Wednesday, 10 July 2013

My French Deployment for Waterloo

Wargaming has all sorts of compromises, be it in scale, numbers, modelling, or participation.  I always wanted to do the big Napoleonic battles. Especially Waterloo.  I also like painting 28mm (or more to the point, the ability to see 28mm), but I do not want to paint large numbers of them. Yes 36 figure battalions look good but you can only have so many of them on any given table and hardly enough to be considered representative of a big battle.  But to get the game done and to conclusion in a few hours?
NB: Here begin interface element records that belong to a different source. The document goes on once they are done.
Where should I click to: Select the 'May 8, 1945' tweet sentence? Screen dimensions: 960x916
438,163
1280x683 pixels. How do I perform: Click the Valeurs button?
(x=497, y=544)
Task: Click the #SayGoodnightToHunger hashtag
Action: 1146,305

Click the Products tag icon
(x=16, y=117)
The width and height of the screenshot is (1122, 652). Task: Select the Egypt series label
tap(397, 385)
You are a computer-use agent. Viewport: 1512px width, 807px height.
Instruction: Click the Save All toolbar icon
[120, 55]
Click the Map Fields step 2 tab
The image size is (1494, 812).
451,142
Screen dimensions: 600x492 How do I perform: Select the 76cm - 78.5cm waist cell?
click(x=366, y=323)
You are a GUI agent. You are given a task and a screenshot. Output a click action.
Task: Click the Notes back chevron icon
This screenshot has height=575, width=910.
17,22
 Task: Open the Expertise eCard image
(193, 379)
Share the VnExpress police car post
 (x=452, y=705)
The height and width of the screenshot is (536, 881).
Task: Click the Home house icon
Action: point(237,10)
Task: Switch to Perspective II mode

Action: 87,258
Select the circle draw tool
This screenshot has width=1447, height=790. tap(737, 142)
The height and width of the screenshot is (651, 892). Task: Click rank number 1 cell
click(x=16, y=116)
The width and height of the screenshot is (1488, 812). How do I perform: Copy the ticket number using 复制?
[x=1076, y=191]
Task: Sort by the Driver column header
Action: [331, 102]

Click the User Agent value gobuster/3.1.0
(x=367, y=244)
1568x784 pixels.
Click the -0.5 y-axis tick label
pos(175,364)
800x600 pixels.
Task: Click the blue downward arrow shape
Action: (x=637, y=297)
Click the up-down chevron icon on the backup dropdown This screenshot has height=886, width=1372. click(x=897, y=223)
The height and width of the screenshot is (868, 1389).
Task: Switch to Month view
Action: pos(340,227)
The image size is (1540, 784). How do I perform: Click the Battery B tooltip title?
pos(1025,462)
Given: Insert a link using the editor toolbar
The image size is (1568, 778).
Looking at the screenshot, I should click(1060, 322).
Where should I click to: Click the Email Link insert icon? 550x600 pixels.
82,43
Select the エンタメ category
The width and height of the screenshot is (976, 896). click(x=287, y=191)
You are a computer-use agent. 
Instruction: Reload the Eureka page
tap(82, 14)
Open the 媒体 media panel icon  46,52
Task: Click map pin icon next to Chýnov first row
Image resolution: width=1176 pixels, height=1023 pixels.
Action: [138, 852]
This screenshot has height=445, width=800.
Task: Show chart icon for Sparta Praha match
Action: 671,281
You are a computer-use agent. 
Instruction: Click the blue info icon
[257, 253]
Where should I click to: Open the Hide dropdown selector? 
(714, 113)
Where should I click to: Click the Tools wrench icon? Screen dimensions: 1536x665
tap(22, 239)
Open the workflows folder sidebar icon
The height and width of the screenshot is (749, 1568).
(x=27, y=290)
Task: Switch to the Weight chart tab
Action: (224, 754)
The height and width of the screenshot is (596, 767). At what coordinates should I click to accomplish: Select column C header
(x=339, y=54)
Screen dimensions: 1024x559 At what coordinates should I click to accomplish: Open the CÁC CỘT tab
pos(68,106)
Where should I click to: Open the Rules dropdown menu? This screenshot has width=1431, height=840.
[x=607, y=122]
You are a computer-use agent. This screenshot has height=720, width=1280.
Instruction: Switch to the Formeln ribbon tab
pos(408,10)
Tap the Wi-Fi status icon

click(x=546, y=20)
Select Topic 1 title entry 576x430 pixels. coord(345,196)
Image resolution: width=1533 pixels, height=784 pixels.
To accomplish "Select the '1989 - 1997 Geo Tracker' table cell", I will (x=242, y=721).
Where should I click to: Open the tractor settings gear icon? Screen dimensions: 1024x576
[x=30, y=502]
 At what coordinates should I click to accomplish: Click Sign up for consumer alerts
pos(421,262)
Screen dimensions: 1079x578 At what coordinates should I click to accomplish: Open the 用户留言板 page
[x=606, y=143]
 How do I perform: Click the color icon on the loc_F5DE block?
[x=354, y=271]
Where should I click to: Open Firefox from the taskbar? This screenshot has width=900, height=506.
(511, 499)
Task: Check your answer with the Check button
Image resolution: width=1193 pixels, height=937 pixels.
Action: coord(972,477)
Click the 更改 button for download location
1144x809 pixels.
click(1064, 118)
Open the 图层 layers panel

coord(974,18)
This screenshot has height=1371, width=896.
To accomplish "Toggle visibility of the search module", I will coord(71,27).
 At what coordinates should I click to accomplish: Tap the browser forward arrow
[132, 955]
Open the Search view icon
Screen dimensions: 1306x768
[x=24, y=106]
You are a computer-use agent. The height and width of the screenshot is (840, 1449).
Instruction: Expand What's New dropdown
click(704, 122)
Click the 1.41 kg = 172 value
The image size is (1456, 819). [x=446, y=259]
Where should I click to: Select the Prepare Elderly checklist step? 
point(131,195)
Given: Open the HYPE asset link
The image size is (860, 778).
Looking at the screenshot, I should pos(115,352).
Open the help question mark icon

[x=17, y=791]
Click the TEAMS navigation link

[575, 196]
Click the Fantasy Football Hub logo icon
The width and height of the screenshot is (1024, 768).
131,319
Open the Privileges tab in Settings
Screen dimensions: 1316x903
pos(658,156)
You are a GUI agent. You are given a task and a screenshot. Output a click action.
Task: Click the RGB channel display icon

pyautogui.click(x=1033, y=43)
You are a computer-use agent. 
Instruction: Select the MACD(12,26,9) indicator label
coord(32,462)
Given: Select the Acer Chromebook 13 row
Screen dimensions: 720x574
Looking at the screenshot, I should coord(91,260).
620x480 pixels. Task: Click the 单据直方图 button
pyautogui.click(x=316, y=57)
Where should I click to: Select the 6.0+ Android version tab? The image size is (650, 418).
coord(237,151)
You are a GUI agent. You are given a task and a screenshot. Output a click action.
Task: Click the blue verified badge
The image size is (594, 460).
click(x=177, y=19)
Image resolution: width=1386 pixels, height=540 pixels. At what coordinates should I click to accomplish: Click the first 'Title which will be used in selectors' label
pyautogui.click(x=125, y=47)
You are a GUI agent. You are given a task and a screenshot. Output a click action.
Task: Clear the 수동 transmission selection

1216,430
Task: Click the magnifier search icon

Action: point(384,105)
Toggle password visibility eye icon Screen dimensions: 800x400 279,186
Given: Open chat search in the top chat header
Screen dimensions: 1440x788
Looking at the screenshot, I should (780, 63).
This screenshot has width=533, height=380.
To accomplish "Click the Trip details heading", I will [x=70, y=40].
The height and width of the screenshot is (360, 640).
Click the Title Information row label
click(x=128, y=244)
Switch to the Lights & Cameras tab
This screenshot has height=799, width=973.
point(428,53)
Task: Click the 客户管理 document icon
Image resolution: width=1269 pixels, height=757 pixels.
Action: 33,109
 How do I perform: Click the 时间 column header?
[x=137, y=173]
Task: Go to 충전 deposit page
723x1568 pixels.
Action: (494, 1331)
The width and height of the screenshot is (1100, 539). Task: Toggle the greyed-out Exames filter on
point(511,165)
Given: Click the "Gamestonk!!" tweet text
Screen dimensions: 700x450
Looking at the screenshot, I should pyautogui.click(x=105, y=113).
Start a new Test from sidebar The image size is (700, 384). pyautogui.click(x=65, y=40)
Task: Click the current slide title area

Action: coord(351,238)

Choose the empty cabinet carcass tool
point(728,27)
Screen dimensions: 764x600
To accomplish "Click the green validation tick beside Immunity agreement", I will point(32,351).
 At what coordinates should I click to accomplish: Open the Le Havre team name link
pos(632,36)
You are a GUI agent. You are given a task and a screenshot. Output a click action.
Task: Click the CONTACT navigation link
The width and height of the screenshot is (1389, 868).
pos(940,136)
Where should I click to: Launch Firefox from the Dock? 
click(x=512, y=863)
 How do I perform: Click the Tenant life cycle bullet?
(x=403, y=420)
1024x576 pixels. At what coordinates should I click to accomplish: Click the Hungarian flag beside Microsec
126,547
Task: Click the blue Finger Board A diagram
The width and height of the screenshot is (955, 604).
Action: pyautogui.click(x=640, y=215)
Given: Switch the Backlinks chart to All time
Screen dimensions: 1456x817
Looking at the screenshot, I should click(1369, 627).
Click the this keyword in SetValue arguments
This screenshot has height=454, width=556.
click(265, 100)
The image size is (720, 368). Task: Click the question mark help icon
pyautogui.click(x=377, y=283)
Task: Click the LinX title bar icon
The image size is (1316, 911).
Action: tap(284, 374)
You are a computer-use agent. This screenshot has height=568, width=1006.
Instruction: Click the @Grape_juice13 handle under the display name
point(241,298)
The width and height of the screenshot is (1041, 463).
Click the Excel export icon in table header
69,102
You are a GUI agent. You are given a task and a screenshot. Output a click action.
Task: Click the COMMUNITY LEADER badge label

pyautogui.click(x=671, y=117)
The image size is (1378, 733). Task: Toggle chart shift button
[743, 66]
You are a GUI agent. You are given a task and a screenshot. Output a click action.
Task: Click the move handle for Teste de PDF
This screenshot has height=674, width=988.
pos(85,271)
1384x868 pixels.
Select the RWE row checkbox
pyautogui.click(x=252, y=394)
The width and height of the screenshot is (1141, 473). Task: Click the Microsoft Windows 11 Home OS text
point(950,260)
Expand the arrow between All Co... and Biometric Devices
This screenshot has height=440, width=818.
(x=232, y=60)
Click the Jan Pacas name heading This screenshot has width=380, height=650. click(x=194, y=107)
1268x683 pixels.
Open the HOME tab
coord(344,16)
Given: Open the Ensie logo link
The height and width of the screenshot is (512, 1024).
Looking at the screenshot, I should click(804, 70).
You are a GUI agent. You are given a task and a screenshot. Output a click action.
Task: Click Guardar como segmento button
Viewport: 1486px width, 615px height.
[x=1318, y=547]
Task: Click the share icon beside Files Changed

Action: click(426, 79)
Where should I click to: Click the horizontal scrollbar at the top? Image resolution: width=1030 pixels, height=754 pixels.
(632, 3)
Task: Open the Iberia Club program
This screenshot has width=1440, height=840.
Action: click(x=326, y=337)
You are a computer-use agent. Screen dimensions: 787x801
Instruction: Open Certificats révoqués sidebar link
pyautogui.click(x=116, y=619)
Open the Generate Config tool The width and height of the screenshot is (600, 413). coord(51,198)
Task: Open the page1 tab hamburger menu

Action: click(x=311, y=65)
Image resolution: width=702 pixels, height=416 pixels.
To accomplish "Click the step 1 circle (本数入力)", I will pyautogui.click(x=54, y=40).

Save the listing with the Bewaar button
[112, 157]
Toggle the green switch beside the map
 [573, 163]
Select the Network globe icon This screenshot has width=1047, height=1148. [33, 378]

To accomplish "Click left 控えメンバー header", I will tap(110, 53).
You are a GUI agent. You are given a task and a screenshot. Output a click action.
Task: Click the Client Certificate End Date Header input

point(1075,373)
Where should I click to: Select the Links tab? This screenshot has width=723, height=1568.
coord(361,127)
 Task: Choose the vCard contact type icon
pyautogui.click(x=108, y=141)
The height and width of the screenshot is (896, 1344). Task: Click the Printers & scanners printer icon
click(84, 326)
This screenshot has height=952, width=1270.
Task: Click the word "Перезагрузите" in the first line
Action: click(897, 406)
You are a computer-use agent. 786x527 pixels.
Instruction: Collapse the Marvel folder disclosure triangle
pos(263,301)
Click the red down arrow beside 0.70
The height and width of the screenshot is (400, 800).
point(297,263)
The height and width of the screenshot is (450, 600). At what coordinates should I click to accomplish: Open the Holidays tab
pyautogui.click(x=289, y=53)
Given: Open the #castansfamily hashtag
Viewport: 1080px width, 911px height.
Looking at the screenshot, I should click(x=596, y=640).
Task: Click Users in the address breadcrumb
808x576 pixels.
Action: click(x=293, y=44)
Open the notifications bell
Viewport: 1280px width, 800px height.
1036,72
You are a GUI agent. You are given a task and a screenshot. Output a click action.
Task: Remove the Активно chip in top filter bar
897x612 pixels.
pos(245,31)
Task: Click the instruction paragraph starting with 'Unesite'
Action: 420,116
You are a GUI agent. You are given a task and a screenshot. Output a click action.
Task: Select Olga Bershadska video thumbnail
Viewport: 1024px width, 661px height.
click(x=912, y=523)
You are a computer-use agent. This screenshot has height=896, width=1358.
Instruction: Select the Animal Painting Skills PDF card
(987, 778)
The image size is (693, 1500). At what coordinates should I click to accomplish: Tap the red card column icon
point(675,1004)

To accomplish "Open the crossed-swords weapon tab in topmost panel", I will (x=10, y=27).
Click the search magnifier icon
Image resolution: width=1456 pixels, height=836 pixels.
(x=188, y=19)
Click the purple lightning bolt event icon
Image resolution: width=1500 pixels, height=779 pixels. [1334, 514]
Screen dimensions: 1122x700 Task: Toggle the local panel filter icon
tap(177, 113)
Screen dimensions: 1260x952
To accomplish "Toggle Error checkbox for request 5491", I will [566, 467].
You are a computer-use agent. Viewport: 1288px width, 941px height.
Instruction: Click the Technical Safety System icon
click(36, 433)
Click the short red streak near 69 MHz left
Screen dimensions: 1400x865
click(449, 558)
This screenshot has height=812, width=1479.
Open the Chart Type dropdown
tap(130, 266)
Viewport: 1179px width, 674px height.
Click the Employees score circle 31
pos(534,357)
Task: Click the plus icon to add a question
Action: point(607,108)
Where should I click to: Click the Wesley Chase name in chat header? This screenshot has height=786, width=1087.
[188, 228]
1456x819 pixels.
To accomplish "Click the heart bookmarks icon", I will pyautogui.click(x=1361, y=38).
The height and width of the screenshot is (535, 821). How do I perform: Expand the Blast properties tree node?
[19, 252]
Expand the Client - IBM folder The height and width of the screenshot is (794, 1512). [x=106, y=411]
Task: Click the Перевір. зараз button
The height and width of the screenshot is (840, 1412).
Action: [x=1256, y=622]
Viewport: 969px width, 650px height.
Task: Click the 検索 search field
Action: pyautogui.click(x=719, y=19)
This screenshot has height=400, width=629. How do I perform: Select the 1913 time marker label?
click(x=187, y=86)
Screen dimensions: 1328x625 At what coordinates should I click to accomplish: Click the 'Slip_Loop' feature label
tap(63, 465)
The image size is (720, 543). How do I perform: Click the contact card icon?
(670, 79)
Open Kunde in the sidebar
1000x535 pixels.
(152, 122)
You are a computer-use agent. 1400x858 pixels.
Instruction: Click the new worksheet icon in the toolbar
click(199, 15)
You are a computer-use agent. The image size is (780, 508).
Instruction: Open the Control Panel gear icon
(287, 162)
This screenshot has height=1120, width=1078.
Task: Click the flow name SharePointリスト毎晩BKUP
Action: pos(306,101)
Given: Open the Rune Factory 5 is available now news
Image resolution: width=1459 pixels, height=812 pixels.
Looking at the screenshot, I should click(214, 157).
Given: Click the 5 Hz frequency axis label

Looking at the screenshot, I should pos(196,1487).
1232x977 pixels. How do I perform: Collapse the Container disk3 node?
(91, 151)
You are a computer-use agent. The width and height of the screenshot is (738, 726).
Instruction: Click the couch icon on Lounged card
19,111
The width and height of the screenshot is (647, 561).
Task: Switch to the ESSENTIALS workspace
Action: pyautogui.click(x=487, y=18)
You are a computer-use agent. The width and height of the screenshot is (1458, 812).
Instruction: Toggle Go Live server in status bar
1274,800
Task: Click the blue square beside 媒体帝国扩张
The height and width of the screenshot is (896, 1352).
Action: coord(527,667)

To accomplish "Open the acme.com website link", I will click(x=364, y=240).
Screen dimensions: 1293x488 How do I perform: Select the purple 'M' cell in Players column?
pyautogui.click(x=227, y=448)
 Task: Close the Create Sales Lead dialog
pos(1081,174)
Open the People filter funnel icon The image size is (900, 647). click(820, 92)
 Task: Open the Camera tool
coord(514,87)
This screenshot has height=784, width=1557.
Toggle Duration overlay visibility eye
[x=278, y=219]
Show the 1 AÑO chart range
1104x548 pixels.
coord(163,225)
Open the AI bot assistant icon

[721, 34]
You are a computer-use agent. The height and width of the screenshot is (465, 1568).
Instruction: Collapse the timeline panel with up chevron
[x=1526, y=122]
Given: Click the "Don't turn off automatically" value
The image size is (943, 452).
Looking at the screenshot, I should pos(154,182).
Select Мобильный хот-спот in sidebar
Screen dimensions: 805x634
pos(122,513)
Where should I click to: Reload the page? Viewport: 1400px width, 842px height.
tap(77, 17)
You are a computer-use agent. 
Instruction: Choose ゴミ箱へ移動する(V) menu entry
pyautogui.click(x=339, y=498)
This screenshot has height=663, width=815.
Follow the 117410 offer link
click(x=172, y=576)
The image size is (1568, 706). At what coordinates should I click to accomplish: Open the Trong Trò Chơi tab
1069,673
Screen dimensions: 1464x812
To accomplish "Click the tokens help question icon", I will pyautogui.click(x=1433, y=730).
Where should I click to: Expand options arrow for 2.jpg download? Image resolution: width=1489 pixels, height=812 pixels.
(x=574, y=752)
Not likely sorry to say.  Therefore, you have to scale down and use the right rules for the situation.  I now believe the rules we use, and having one big element represent a brigade, do the trick.  With my wargaming buddy, Seth, I have joined him in going the big base route.

With the French completed, for fun I laid out the historical deployment.  Each infantry element is about 2,400 or so, artillery ~40 guns (= 6 batteries).  Obviously massive restriction in the positioning of element artillery elements with so many batteries wrapped up into a single gun but these positions made more for advantageous tactical play than historical likeness. However the Corps deployments are accurate enough.  More eyeballing than measuring admittedly.

Looking north along the Brussel Road. Hougomont is behind the two trees ('the Woods') at the left, Plancenoit the two houses lower right.  And yes, the 'Wellington Tree' at the crossroads with the east-west track showing the crestline.  The "ridge" so low and gentle grade as not to be any impediment to movement thus not shown on the tabletop lest any player get the notion of a bonus for it! I have been at the battlefield and no one would notice the gradient;  it only hides any unit behind it, just as Nosey intended.    
Looking west from the Prussian viewpoint, Plancenoit is the two houses to the left, with Hougomont in the upper right with its woods in front.  La Haye Sainte just off to the far right.
Again looking north from above the rear of the French army, Reille's Corps on the left faces Hougomont with Lobau (aka Mouton) in the center and d'Erlon's Corps to the right with the grand battery - one of the Guard guns assisting- up front.  In behind center is the Guard with Kellerman's and Milhaud's heavy cavalry to each side.
I added the deployment of Allied army at Waterloo. Obviously these are just the raw wood bases with only the Brunswickers[link to post ] in the upper left of the photo painted thus far.